#### [WHAT TO DO]
Can you reproduce the whole listing below line for line, without the pictures?
----
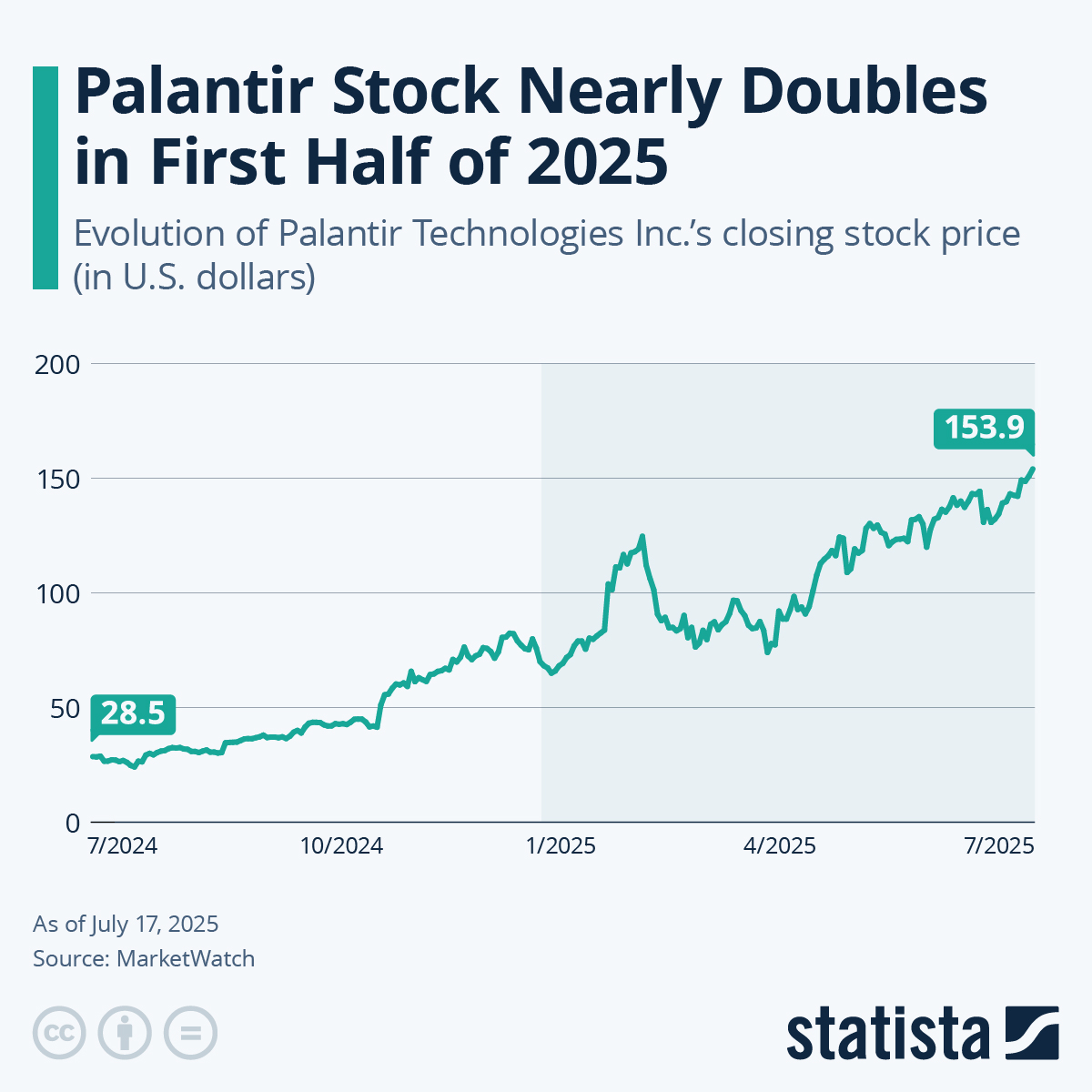Click the 100 y-axis value
Image resolution: width=1092 pixels, height=1092 pixels.
tap(57, 593)
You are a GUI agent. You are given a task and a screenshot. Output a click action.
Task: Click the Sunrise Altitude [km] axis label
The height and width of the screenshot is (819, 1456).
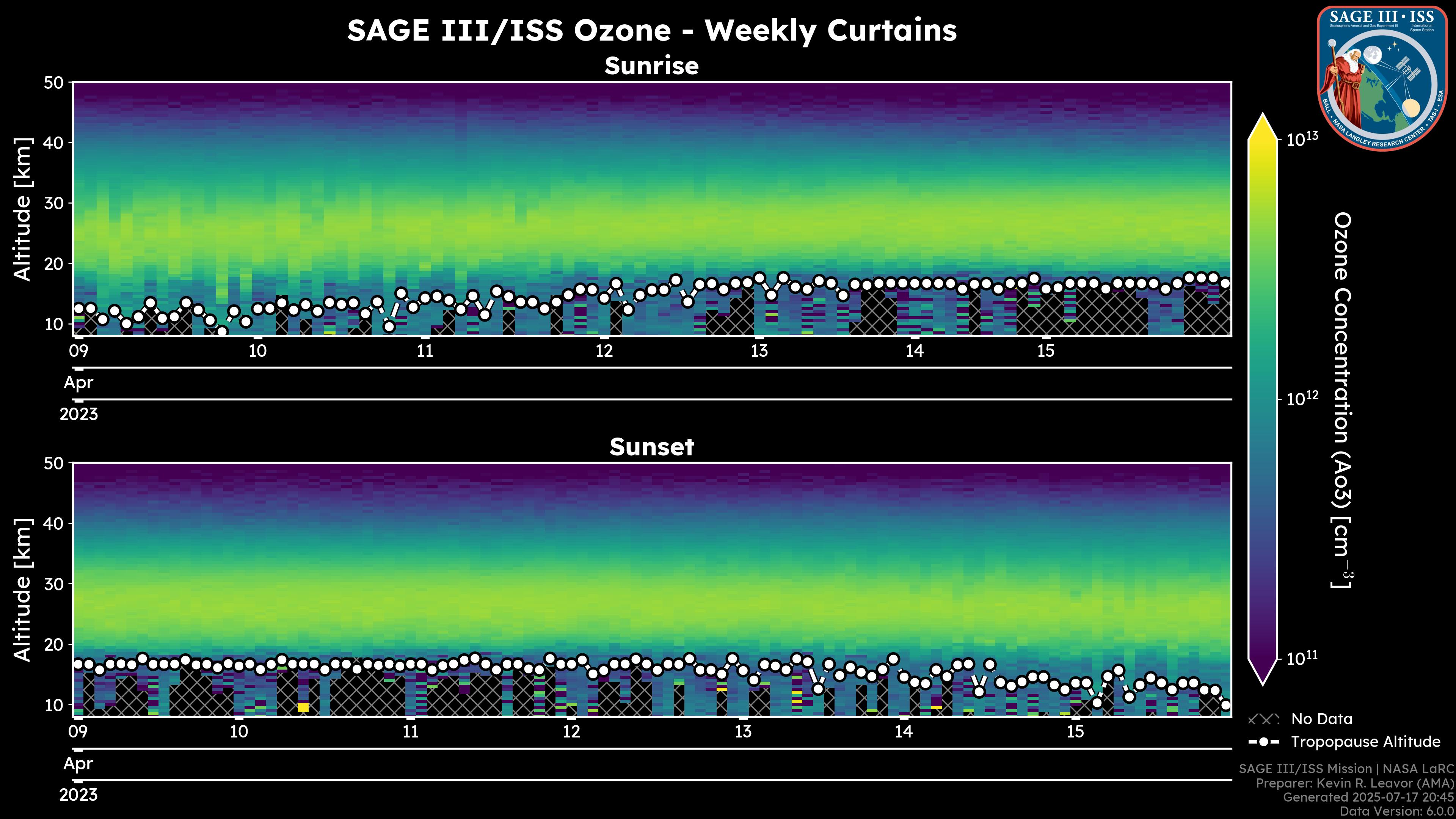click(23, 209)
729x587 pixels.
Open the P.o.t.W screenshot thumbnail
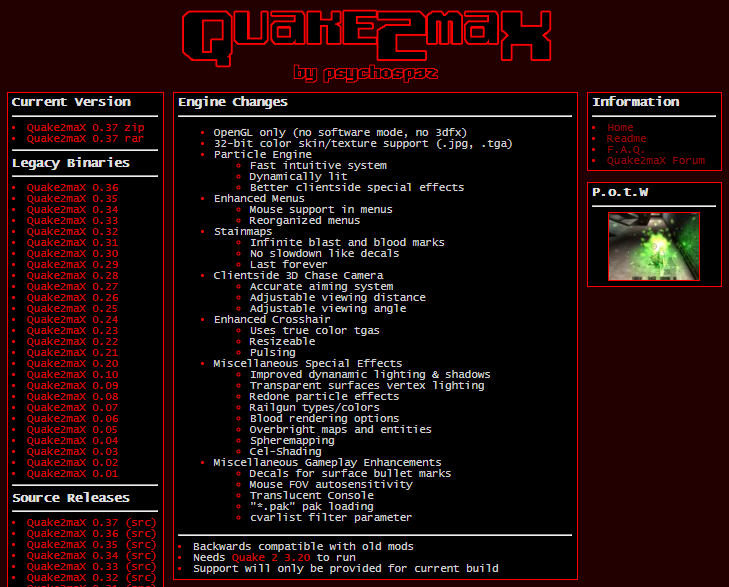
----
#### [RESULT OF THIS TASK]
Click the 100 y-axis value
Image resolution: width=1092 pixels, height=1092 pixels.
tap(57, 593)
You are a GUI agent. You are given a task and a screenshot. Output a click action.
Task: Click the Sunrise Altitude [km] axis label
The height and width of the screenshot is (819, 1456).
click(23, 209)
729x587 pixels.
Open the P.o.t.W screenshot thumbnail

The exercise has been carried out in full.